A clinical study involves research using voluntarily participants, observing and collecting data for medical knowledge. Clinical studies are led by a principal investigator, often a medical doctor. Clinical studies also have a research team that may include doctors, nurses, social workers, and other health care professionals. There are two main types research that we offer: clinical trials and observational studies.
- In a clinical trial, participants receive specific interventions according to the research plan or protocol created by the investigators
- In an observational study, investigators assess outcomes in groups of participants according to a research plan or protocol
COVID-19 Symptoms Research
Our UCSF team needs your help to learn more about what and when symptoms become noticeable in COVID-19 infection. If you have been tested for COVID-19 (positive or negative) or have been placed on quarantine by medical recommendation, government decree, or personal decision, please consider joining our study or sharing with others.
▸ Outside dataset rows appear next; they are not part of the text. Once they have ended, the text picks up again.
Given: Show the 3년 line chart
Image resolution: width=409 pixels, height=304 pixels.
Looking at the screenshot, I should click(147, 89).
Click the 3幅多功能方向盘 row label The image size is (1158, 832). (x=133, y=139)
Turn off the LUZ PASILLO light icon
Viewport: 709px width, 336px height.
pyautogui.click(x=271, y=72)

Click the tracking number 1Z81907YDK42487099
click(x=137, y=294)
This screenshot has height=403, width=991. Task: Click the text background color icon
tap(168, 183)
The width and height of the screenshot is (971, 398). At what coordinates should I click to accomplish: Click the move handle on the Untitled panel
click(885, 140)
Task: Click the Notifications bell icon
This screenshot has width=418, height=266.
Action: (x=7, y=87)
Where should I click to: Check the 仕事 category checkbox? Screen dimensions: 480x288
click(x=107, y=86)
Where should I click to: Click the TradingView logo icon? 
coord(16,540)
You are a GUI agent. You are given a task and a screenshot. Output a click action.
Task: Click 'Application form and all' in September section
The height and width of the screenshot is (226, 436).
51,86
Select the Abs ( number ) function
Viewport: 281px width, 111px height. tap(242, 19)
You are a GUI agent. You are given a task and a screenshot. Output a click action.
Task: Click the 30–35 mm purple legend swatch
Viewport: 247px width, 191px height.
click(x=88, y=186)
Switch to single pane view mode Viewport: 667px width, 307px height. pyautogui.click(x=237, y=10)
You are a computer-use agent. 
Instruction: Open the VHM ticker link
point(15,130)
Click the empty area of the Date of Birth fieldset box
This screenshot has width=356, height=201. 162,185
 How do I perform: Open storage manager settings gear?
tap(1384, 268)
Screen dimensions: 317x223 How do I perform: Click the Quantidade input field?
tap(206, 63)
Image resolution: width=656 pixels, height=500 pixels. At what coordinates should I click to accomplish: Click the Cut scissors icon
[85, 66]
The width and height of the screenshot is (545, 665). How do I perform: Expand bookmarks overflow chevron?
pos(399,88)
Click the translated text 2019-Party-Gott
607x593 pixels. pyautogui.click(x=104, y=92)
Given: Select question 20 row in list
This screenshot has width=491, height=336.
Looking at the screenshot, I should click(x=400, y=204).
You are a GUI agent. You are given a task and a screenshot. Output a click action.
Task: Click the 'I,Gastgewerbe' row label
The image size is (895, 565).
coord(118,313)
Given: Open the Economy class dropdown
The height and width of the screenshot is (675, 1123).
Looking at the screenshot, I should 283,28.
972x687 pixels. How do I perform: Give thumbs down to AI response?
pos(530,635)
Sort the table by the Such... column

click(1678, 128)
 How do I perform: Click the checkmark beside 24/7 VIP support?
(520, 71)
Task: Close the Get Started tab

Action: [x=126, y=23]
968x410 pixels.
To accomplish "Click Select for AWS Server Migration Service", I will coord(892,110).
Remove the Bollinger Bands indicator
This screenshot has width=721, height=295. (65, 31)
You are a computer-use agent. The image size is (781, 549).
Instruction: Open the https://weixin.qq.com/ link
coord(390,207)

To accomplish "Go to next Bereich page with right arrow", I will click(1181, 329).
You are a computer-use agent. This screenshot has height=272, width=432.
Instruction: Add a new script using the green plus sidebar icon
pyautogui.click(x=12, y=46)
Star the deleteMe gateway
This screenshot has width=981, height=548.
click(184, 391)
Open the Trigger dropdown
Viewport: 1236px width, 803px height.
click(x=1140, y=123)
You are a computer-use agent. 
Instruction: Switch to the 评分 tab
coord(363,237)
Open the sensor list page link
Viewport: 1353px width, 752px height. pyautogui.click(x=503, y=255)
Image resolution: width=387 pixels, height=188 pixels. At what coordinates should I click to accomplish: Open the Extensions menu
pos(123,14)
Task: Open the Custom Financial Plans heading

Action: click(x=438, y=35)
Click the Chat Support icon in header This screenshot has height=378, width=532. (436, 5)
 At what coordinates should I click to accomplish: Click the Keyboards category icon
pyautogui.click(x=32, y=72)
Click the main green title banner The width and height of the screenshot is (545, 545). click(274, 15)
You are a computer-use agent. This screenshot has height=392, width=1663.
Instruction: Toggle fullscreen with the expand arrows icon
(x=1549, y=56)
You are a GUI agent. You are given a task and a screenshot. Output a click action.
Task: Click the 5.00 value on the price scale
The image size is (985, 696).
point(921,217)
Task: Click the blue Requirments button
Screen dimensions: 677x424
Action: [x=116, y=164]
The main goal of this study is to inform evolving public policy and medical decision-making for world-wide benefit.
Airway, Voice, and Swallowing
A Randomized Study of Mitomycin-C Application in the Endoscopic Surgical Treatment of Patients With Laryngotracheal Stenosis
Obstruction of the upper airway caused by laryngotracheal stenosis (LTS) often results in severe morbidity and even mortality. Treatment of LTS continues to present a challenge and a wide array of surgical techniques have been employed. Despite multiple endoscopic and/or open reconstructive procedures, patients often experience restenosis as a result of the abnormal wound-healing process that initially instigated the airway obstruction. The high rate of stenosis relapse has therefore motivated researchers to find new methods to modulate and control the wound-healing process of the airway. Although other adjuvant treatments such as steroids and antibiotics have been investigated in LTS, much attention in recent years has turned to the use of topical mitomycin-C (MMC). As a topical application, MMC has been shown to inhibit fibroblast proliferation in wound-healing processes. The use of MMC in the treatment of airway stenosis was first reported in 1998 and is now routinely used in the endoscopic management of LTS. However, despite numerous animal and human studies, the benefit of MMC in LTS patients remains questionable. While previously published retrospective data suggest that the addition of MMC improves outcome, there have been no prospective studies to directly address the efficacy of MMC in endoscopic LTS surgery. This study will be the first randomized, prospective, double-blind, placebo controlled clinical trial designed to investigate the efficacy of MMC as an adjunctive therapy to endoscopic surgical treatment in patients with LTS. In addition, the study will investigate the relationship between patient symptoms and objective pulmonary function measurements. Ultimately, the results of this study may influence the treatment and evaluation of patients with laryngotracheal stenosis.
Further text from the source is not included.